--- START ---

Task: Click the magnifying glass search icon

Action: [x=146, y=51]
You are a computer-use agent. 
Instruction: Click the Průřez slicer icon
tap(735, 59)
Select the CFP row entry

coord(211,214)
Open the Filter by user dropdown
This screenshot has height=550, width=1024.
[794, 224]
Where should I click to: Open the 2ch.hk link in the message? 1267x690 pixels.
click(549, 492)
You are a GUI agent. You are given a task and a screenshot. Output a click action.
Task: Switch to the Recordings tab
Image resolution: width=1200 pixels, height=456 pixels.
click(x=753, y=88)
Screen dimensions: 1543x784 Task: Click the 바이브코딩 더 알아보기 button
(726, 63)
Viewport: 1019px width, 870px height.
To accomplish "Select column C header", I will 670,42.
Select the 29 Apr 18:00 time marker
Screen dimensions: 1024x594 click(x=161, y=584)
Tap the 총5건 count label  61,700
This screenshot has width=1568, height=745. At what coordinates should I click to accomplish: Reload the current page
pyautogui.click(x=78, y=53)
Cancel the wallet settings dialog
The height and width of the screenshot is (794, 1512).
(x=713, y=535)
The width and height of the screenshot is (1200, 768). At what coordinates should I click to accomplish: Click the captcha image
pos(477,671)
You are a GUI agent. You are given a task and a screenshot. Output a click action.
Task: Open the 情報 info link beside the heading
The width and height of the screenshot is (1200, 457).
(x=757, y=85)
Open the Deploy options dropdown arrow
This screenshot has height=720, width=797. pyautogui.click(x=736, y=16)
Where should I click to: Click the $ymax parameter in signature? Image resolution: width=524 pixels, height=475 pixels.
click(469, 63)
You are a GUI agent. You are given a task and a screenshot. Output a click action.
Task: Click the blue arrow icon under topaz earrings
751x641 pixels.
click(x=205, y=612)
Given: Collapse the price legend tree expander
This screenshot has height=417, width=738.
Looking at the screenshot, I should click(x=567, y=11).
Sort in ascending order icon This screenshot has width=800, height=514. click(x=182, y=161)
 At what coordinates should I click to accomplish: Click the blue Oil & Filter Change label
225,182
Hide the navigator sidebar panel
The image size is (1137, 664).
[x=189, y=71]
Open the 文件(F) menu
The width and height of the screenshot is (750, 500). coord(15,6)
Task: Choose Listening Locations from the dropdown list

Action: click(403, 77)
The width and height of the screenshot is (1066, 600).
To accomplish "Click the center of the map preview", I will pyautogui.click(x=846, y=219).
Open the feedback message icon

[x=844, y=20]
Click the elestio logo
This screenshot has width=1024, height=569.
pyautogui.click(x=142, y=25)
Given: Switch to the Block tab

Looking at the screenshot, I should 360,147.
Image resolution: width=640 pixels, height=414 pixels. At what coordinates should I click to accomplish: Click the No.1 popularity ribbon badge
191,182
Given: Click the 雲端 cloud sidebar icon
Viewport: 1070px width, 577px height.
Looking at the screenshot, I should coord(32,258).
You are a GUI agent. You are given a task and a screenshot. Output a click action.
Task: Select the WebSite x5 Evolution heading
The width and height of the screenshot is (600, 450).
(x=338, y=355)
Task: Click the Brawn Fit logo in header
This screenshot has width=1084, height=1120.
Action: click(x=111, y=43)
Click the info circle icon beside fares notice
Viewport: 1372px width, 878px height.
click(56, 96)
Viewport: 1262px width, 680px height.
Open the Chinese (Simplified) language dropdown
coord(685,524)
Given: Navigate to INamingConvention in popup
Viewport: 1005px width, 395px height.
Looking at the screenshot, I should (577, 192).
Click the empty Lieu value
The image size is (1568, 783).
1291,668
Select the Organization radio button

--- END ---

● Problem statement
Check each line of the listing above for the string "header" and return those that contain it.

● Output of the task
To accomplish "Select column C header", I will 670,42.
Task: Click the Brawn Fit logo in header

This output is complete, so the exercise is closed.